Die Angeklagte hatte den Mann nach Überzeugung des Gerichts aus dem
Wohn- ins Schlafzimmer geschleppt. Auf dem Teppich wurden später dort
Blutspuren gefunden, wo sich ein Tischbein befand. Das Landgericht
wertete die Aussagen der Angehörigen als glaubhaft. Demnach
berichtete die 48-Jährige diesen von dem Streit und räumte später
auch das Tatgeschehen ein. Vor dem Prozess habe die Angeklagte die
Tat bestritten, sagte Richter Lohmann. Einige ihrer Ausrufe vor
Gericht ließen zwar darauf schließen, dass ihr bewusst sei, für den
Tod des Mannes verantwortlich zu sein. «Ein Geständnis lag aber nicht
vor.»

Als strafmildernd wertete das Landgericht, dass sich die in
Deutschland isoliert lebende Frau massiv selbst geschädigt hat.
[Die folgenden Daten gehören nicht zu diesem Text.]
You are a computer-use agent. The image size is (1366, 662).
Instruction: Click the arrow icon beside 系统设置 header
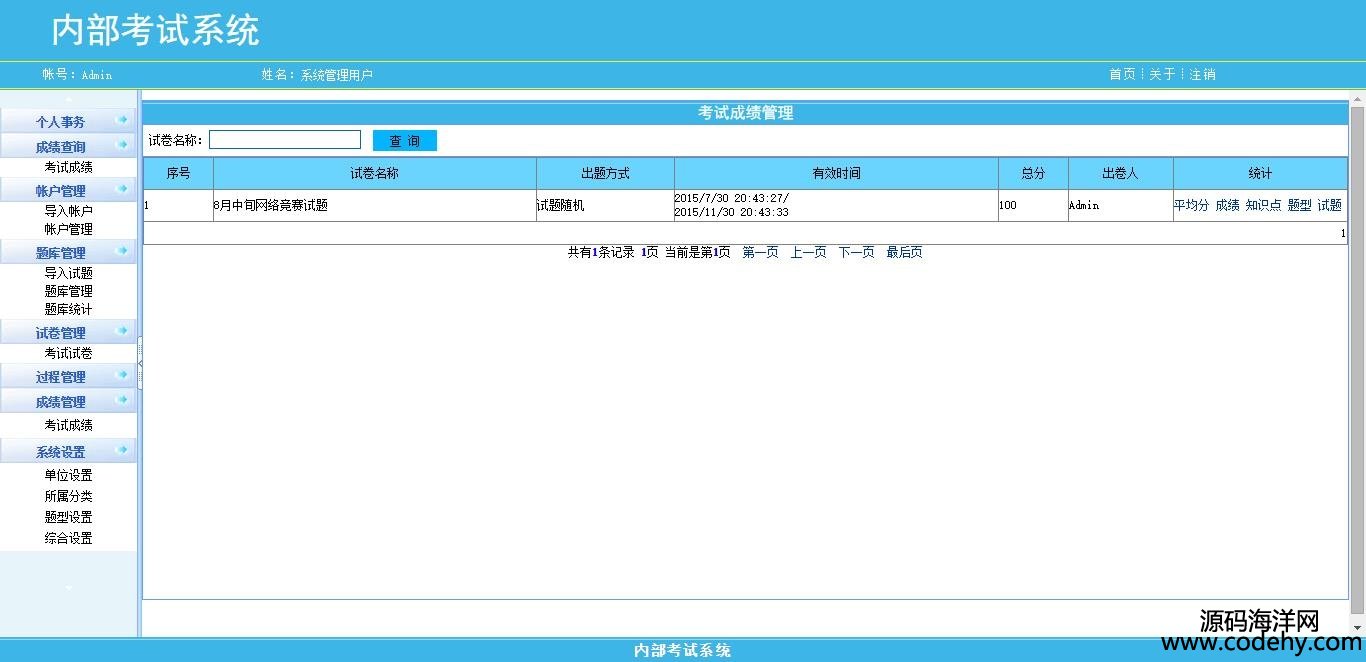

Sie
war seit 1998 oder 1999 mit dem Opfer verheiratet, hatte aber keine
sozialen Kontakte außerhalb der Familie und führte ein Leben als
Haus- und Ehefrau. Die Sprachbarriere erschwere ihr die Haft laut
Gericht zusätzlich. Der Verteidiger kündigte nach dem Urteil bereits
an, dass er Revision gegen die noch nicht rechtskräftige Entscheidung
einlegen werde.

Staatsanwältin Maxi Wantzen erklärte, die Staatsanwaltschaft werde
dagegen keine Revision einlegen. Das Gericht habe besondere
Haftumstände festgestellt und auch berücksichtigt, dass die bereits
sozial, kulturell und familiär isolierte Angeklagte darunter
besonders leide. Sie rechnet damit, dass der Frau die Abschiebung
droht, wenn das Urteil rechtskräftig wird. «Davon gehe ich aus.» Sie

habe in ihrem Plädoyer strafschärfend gewertet, dass nicht einmal ein
Tatmotiv gefunden worden sei. Die Tat sei sozusagen aus dem Nichts
geschehen. «Und das ist das Wichtige: Aus ihrer Sicht war es eine
gute Ehe.» Die Frau lebe seit mehr als 20 Jahren in Deutschland und
habe keine Sprachkenntnisse.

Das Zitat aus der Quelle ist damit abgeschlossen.